TEKS BACAAN »
------------------------

Berbicara
mengenai hidup, tidak akan terlepas dengan dunia, alam semesta, dan manusia.
Dunia ini diibaratkan seperti topi pesulap yang dapat mengeluarkan seekor
kelinci putih dari dalam topi itu. Sebagai seorang manusia, pasti mempunyai
banyak pengalaman yang dijalani di dunia ini yang tidak sedikit membuat kita
terkejut, karena pengalaman tersebut tidak seperti apa yang kita bayangkan,
harapkan, atau impikan. Hal itu sama dengan ketika menonton seorang pesulap yang
dengan tiba-tiba menarik seekor kelinci putih dari topinya, padahal sebelumnya
telah ditunjukkan bahwa topi itu kosong.
Pada
kasus kelinci tersebut telah diketahui bahwa pesulap menggunakan trik untuk
memperdaya penontonnya. Jika kasus tersebut disangkutpautkan dengan dunia,
masalahnya menjadi sedikit berbeda. Telah diketahui bahwa dunia bukanlah hasil
sulapan tangan atau tipuan manusia, karena manusia berada di dalamnya, manusia
merupakan bagian darinya. Dalam pengibaratan kelinci putih yang keluar dari
topi pesulap, manusia adalah kelinci putih yang ditarik keluar dari dalam topi.Perbedaan
antara kelinci putih dan manusia adalah bahwa kelinci tidak menyadari dirinya
ikut ambil bagian dalam tipuan sulap. Tidak seperti manusia, manusia merasa
bahwa dirinya merupakan bagian dari sesuatu yang misterius. Hal yang misterius
tersebut adalah hidup itu sendiri.

------------------------

DATA YANG DIBERIKAN »
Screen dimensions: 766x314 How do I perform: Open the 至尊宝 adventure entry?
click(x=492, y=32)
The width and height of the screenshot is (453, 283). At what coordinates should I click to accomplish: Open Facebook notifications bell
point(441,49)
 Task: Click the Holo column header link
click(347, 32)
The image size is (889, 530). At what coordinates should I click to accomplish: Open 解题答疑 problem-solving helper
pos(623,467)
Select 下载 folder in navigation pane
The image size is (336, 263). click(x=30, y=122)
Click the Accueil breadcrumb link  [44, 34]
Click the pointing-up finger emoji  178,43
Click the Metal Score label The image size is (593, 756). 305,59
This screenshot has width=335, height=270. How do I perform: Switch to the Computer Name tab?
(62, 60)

------------------------

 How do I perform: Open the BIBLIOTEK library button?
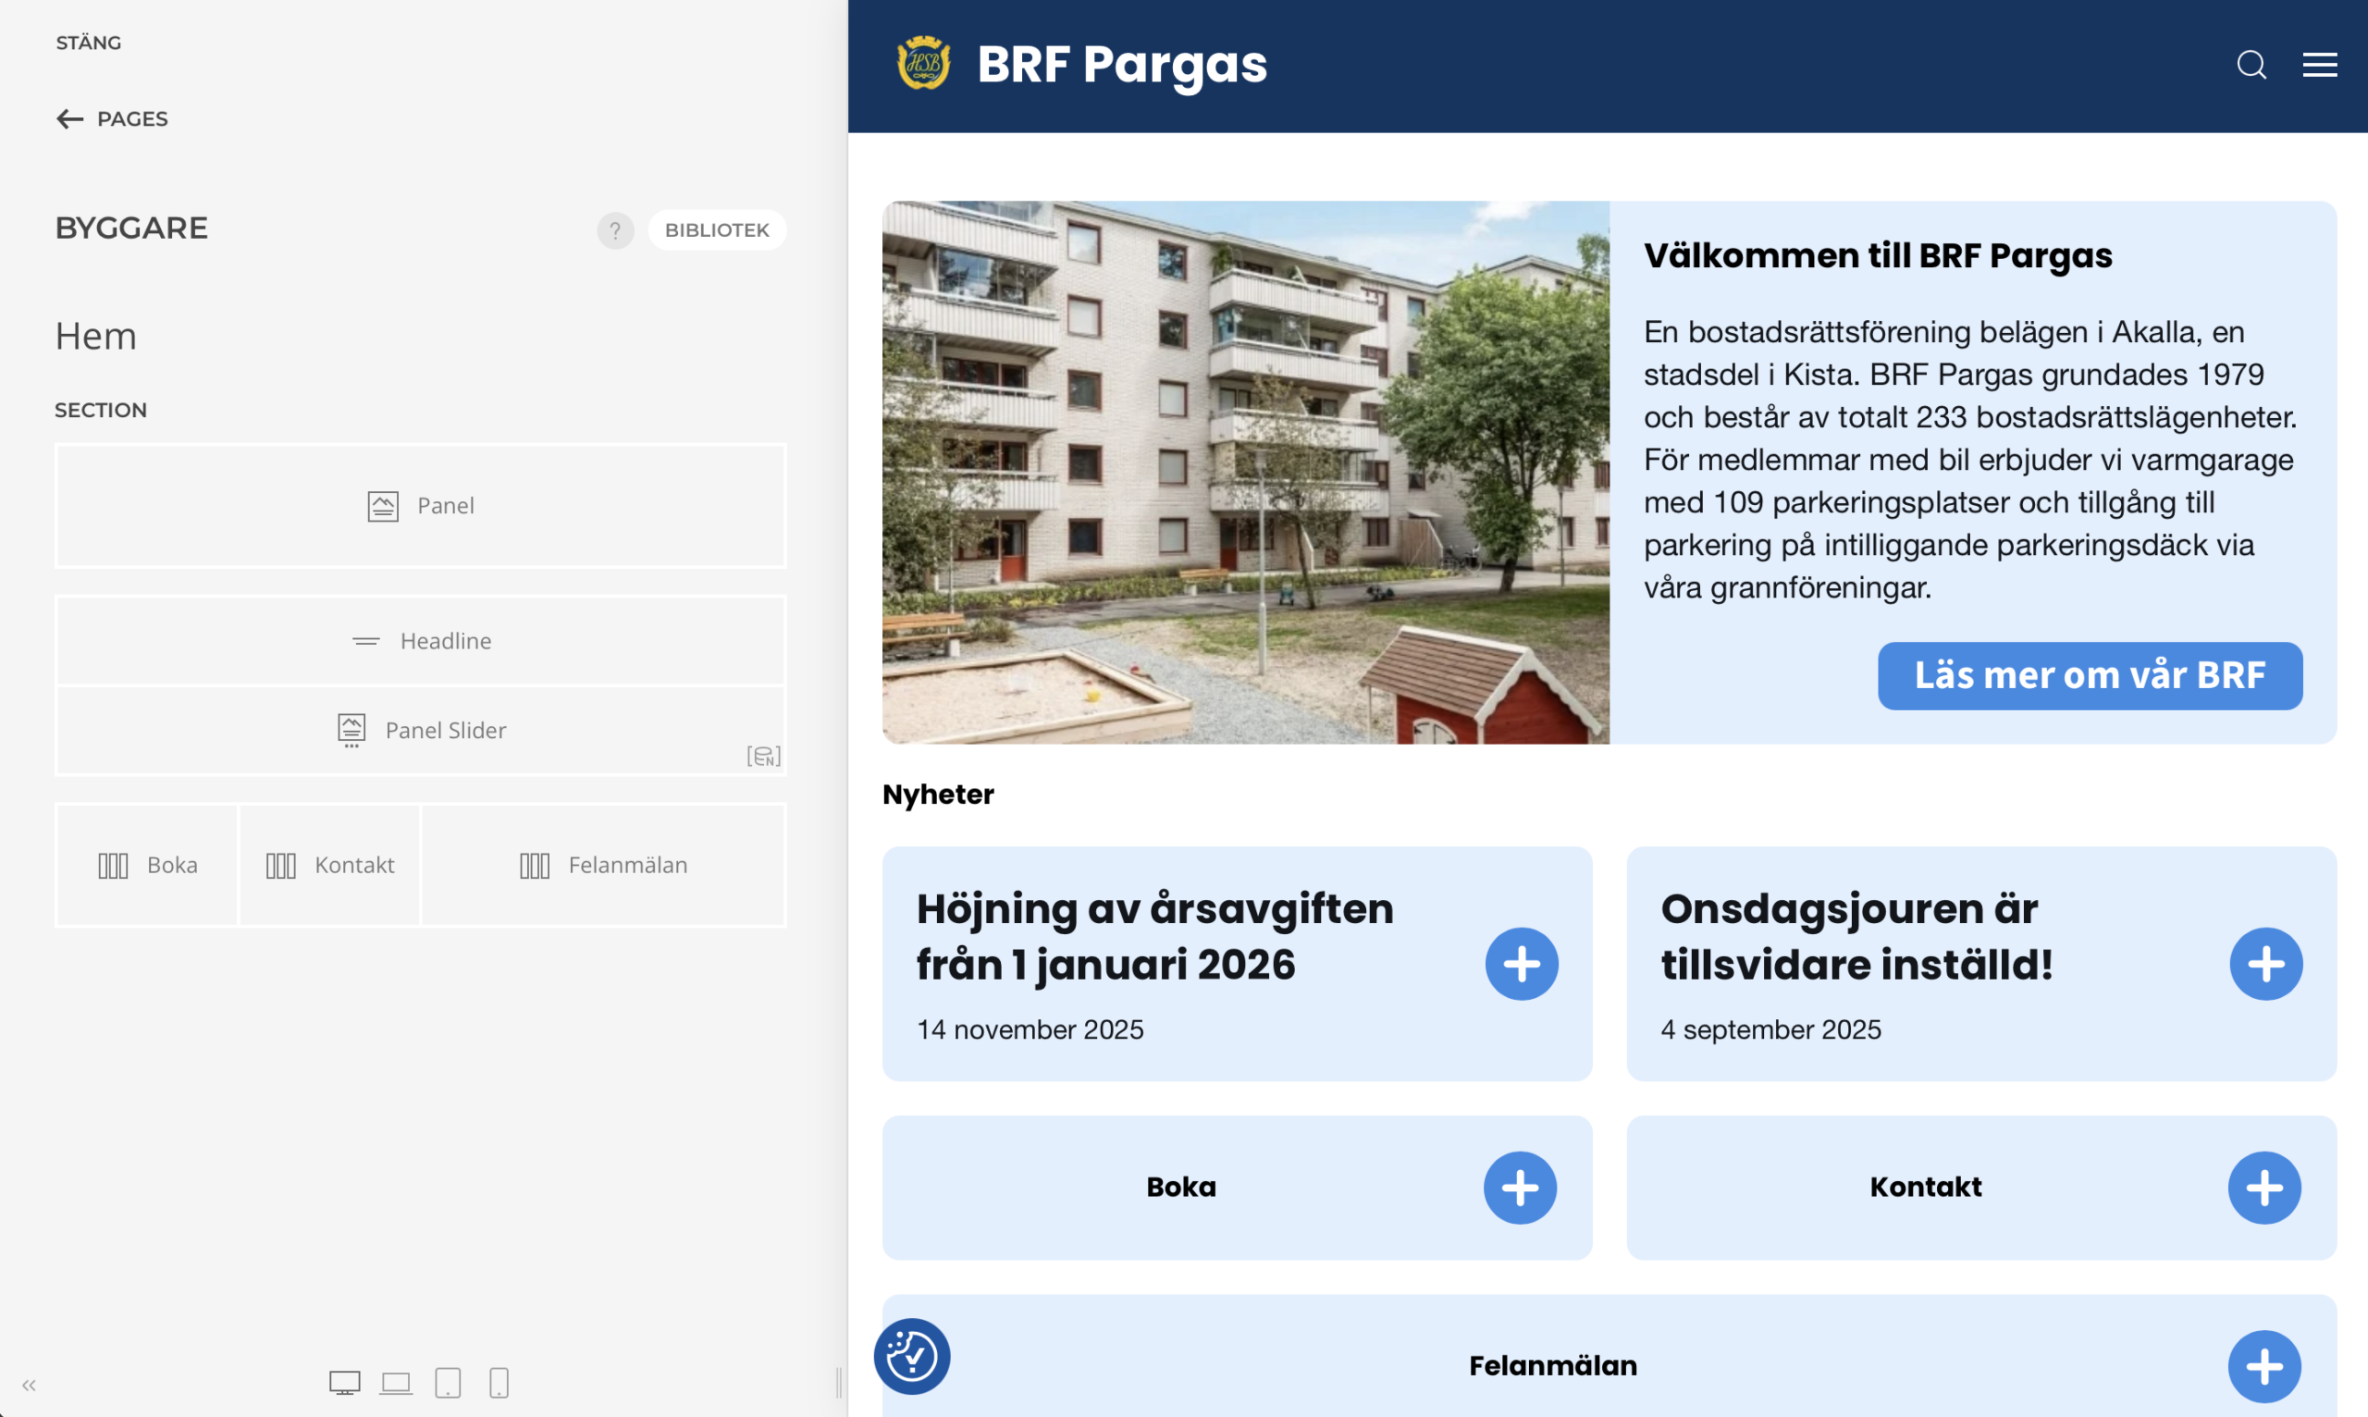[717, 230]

------------------------

Tentukan apakah setiap pernyataan berikut sesuai dengan teks tentang hidup dan dunia di atas. Jawab ya atau tidak, lalu sertakan kutipan dari teks yang menentukan jawaban itu.
1. Dunia diibaratkan seperti topi pesulap.
2. Dunia merupakan hasil tipuan manusia.
3. Kelinci menyadari bahwa dirinya ikut ambil bagian dalam tipuan sulap.

JAWABAN »
1. Ya: "Dunia ini diibaratkan seperti topi pesulap"
2. Tidak: "dunia bukanlah hasil sulapan tangan atau tipuan manusia"
3. Tidak: "kelinci tidak menyadari dirinya ikut ambil bagian dalam tipuan sulap"